A Trade and a Method
I trade the weeklies. One has 52 trades a year.
I set up the trade on Sunday. I consult the weekly average true range; the implied volatility and volatility skew in SPX; the open interest at key support and resistance points; the volume profile of the previous week; the oracle-like pronouncements of Charles Kirk and the Shadow Trader; my own charts; and my friend Bert. I settle on a range and add some on either side to make sure I’m hiding my short positions south or north of a thick shield of open-interest resistance or support.
On Monday, I try to place the trade. Lately the implied volatility has been very low; the lowest credit I’ll settle for is .25. I’d like to make 3% in the account every week; but this is more difficult to do when implied volatility is low– essentially, there are more sellers of options than buyers (so watch out). If filled, I intend to sail the condor through expiration entirely out of the money.
A. How do I defend the trade?
1. Control delta. I don’t want to be long or short more than the SPY equivalent of 100% of my account size in SPY delta. For instance with SPY trading at 184.18 per share and if my account were 18,418.00 USD, I would not allow my delta to grow or diminish to more than 100 delta (shares) long or short. By keeping the delta in this range, I make it comfortable to hold the position– knowing that if I had the same money in a mutual fund, I’d be exposed to the same theoretical price risk. To keep the delta within range, I buy or sell long options.
2. If my short strike is hit with one day to go until expiration, I’ll try to get out at 1 USD loss per contract.
3. If I’m within .5 standard deviation of a short strike prior to settlement on Friday (monthly options), I’ll probably bail out on Thursday.
4. This is a better safe than sorry trade; for the risk to reward is poor and the risk of ruin is higher than other spreads. In compensation, the likelihood of profit is high. One should not over play one’s hand and sell too many iron condors.
Note: I do not like negative theta (i.e., to lose money holding long options due to time decay); for this reason, I try to spread my long positions as soon as possible. I like to establish some equity in the long option and then sell something, either to continue the trend or against the trend, depending on my general view of market direction. Because I tend to spread longs whenever possible in this manner, I usually build up a collection of long and short option spreads that can be closed for profits. A spread with open short positions can also form a ratio spread with its own expiration graph. (I consider this a side business of sorts).
B. How do I determine market direction?
1. The major direction is determined by Fed policy and the global reaction to it. If the American public forgets 2007 and 1999, then things could really go parabolic.
2. The short and intermediate terms, however, are more subject to chart patterns that the big players and their computers are also watching.
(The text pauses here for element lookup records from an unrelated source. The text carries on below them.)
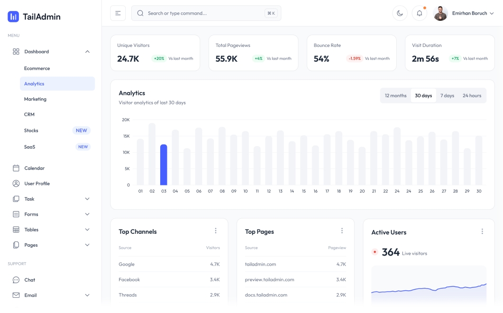The height and width of the screenshot is (313, 503).
Task: Open the Stocks page with NEW badge
Action: [x=31, y=130]
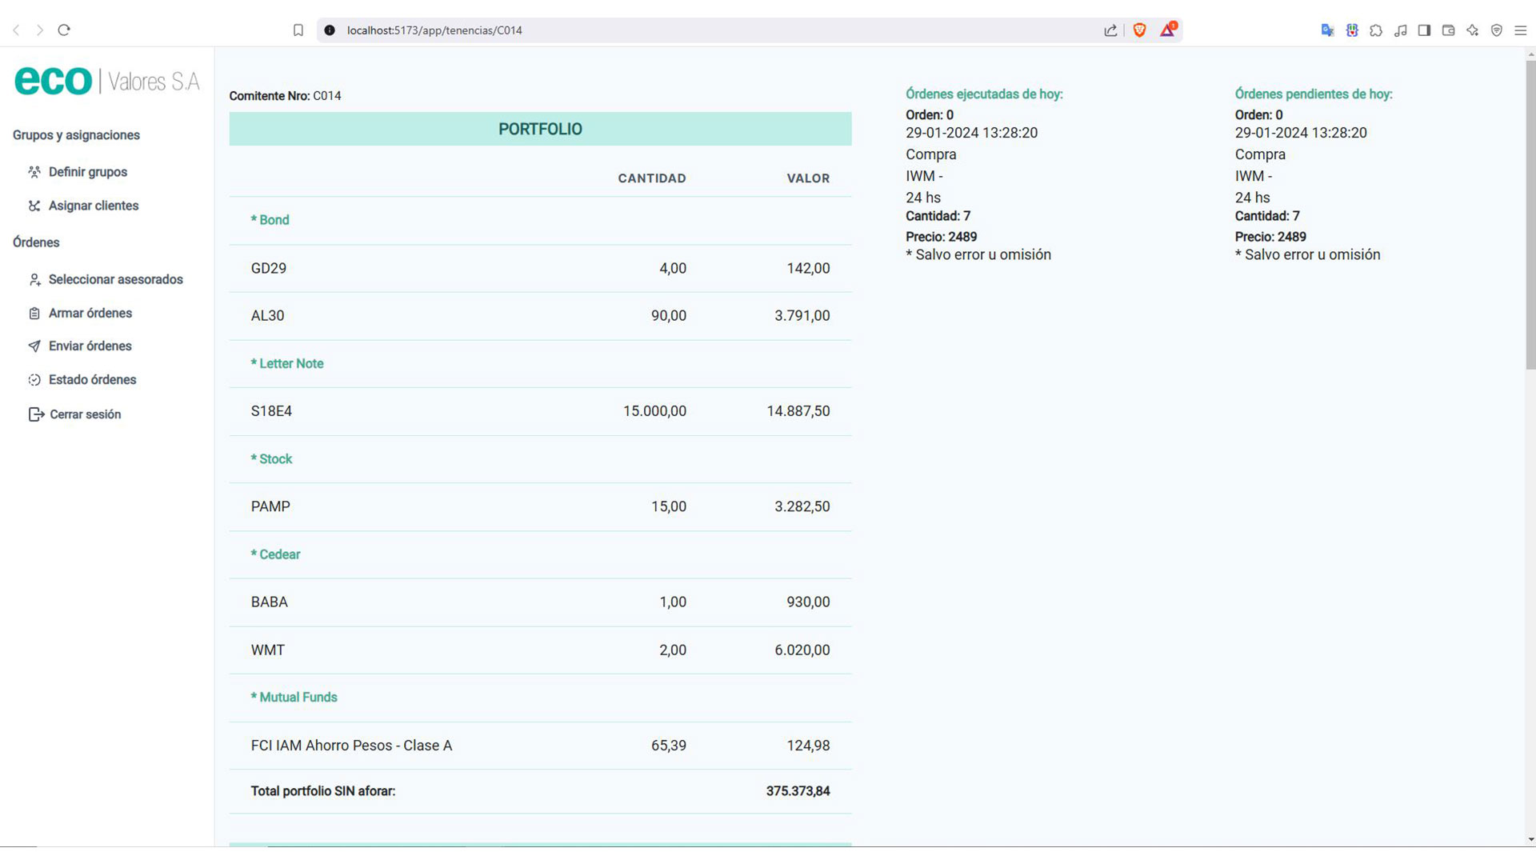Open the Brave Shields lion icon
1536x864 pixels.
tap(1140, 30)
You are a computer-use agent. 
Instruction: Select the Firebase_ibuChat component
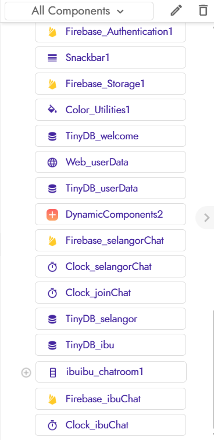110,399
C. What do I do if I can’t get the trade filled on Monday?
1. Pick a side of the trade that buys the weakness or sells the strength of the market, and sell that credit spread. The benefit is that commissions are lower.
2. Use calendar spreads to obtain a position that is theta and volatility positive. One can control the delta in a similar manner as described above. If oriented correctly, calendars can turn profitable in 24 hours.